### GIVEN EXERCISE
Return every line of the entries below that contains the word "label", with matching case.

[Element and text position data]
[start]

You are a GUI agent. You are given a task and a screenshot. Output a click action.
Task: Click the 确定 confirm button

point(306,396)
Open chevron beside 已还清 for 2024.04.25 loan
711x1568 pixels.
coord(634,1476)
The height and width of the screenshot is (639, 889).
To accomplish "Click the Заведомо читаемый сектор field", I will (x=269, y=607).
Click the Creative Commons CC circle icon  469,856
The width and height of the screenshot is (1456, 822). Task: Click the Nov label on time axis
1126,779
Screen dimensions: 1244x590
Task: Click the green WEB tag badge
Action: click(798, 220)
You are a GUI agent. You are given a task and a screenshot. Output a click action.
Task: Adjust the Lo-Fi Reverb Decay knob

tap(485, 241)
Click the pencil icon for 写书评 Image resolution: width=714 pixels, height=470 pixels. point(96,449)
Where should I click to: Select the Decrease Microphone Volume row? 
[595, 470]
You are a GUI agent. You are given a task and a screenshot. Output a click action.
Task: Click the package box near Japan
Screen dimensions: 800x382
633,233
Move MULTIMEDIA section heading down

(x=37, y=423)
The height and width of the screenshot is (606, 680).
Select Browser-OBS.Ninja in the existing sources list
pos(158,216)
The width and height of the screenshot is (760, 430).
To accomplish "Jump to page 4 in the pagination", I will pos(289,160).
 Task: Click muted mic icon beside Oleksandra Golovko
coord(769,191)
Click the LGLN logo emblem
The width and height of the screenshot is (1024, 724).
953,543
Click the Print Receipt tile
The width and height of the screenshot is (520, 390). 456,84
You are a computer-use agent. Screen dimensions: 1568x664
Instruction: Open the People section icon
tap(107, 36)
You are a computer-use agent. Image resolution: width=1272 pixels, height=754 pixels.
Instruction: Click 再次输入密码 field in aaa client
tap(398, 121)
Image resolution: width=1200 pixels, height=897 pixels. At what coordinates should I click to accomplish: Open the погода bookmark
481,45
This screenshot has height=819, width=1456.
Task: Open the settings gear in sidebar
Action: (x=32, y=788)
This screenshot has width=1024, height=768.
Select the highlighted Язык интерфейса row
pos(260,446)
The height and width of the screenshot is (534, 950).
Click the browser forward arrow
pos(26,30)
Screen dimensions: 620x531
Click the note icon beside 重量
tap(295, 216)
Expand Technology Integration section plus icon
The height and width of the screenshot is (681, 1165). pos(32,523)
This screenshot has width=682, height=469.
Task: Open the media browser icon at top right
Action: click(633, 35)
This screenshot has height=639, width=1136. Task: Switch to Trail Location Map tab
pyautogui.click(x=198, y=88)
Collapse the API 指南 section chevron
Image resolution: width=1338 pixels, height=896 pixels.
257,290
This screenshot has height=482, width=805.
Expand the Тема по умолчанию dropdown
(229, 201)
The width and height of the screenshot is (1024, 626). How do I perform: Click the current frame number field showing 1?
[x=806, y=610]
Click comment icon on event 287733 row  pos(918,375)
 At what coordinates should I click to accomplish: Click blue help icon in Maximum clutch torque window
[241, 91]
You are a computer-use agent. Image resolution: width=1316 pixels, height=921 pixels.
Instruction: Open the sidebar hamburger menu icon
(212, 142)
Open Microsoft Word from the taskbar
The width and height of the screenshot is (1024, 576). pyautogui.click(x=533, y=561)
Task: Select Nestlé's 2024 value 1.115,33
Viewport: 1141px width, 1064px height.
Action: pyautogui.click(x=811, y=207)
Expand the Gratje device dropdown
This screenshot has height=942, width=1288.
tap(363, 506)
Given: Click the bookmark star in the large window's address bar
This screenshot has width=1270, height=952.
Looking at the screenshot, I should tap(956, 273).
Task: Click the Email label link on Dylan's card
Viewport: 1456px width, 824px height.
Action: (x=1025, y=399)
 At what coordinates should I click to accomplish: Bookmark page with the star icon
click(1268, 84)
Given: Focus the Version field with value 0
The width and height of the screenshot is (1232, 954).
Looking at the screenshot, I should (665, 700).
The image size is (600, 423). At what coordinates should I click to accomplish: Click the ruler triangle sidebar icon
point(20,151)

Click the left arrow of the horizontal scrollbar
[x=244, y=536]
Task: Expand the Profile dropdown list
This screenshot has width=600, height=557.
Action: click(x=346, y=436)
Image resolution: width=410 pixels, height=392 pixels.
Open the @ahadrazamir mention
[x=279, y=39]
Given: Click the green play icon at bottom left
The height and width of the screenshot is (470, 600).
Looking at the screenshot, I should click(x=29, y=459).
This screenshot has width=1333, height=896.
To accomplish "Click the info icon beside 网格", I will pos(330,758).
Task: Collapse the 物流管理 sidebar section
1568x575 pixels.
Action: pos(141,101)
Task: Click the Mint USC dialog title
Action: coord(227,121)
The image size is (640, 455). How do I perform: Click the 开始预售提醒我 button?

[end]

### CORRECT ANSWER
The width and height of the screenshot is (1456, 822). Task: Click the Nov label on time axis
Task: Click the Email label link on Dylan's card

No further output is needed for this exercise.